Le haut-commissaire des Nations unies aux droits de l’homme, Volker Türk, tire la sonnette d’alarme, mardi 13 mai. La raison ? Le grand nombre d’étrangers expulsés des Etats-Unis, en particulier des Vénézuéliens et des Salvadoriens, envoyées dans une mégaprison au Salvador.
« Cette situation soulève de graves préoccupations concernant un large éventail de droits qui sont fondamentaux à la fois pour le droit américain et pour le droit international », a déclaré Volker Türk dans un communiqué, citant notamment les droits à la protection contre la détention arbitraire et la torture ou encore les droits à l’égalité devant la loi.
« Les familles avec lesquelles nous avons parlé ont exprimé un sentiment d’impuissance totale face à ce qui s’est passé et à leur douleur de voir leurs proches étiquetés et traités comme des criminels violents, voire comme des terroristes, sans qu’aucun tribunal n’ait statué sur la validité de ce qui leur est reproché », a-t-il indiqué.
Le président américain, Donald Trump, a invoqué, à la mi-mars, une loi de 1798 sur « les ennemis étrangers », jusqu’alors utilisée exclusivement en temps de guerre, pour arrêter des personnes soupçonnées d’appartenir à des gangs et les expulser sans autre forme de procès vers le Salvador. Ce pays d’Amérique centrale a accepté de les incarcérer, pour la plupart au Cecot, une mégaprison de haute sécurité aménagée par le président salvadorien Nayib Bukele pour les membres de gangs, en échange de 6 millions de dollars, selon la Maison Blanche.
« Nous avons pris contact avec les autorités salvadoriennes et nous demandons que l’on nous donne accès au Cecot afin que nous puissions déterminer les conditions dans lesquelles les personnes sont détenues.
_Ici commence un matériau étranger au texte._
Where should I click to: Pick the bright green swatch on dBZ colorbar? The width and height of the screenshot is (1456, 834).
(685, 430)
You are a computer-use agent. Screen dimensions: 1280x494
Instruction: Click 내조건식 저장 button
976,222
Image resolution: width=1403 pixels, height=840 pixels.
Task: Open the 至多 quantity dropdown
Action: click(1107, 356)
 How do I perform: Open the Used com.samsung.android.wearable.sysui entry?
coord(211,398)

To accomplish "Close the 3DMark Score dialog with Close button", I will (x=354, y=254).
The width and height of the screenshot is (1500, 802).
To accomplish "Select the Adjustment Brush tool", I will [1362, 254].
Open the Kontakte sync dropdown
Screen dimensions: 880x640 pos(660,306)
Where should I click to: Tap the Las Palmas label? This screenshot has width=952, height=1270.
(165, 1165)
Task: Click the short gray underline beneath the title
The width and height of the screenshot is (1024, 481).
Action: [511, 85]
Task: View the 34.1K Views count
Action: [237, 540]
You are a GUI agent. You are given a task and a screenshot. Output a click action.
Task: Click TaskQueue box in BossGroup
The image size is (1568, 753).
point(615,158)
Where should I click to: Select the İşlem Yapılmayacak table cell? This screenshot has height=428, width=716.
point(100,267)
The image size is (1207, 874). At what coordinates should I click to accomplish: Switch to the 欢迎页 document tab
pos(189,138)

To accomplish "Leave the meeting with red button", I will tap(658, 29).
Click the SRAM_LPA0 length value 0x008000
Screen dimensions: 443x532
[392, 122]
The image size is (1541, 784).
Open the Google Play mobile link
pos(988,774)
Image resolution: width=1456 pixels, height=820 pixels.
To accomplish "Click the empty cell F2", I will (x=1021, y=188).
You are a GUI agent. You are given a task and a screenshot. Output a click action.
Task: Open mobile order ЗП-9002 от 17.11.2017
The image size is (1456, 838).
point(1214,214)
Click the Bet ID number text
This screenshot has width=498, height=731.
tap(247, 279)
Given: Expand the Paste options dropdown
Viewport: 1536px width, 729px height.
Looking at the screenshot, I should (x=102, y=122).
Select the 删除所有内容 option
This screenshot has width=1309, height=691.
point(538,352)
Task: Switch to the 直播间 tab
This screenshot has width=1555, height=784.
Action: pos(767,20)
C’est extrêmement important », a indiqué une porte-parole du Haut-Commissariat des Nations unies aux droits de l’homme (HCDH), Liz Throssell, lors d’un point de presse à Genève.
Crainte de « disparitions forcées »
Selon M. Türk, « la manière dont certaines personnes ont été détenues et déportées – y compris en utilisant des chaînes – ainsi que la rhétorique humiliante utilisée à l’encontre des migrants sont aussi profondément inquiétantes ».
Quelque 142 000 personnes ont été expulsées des Etats-Unis entre le 20 janvier et le 29 avril, indique le HCDH, citant des données officielles américaines. Le sort d’au moins 245 Vénézuéliens et d’une trentaine de Salvadoriens expulsés vers le Salvador reste incertain, ajoute le Haut-Commissariat. A ce jour, aucune liste officielle des détenus n’a été publiée par les autorités américaines ou salvadoriennes.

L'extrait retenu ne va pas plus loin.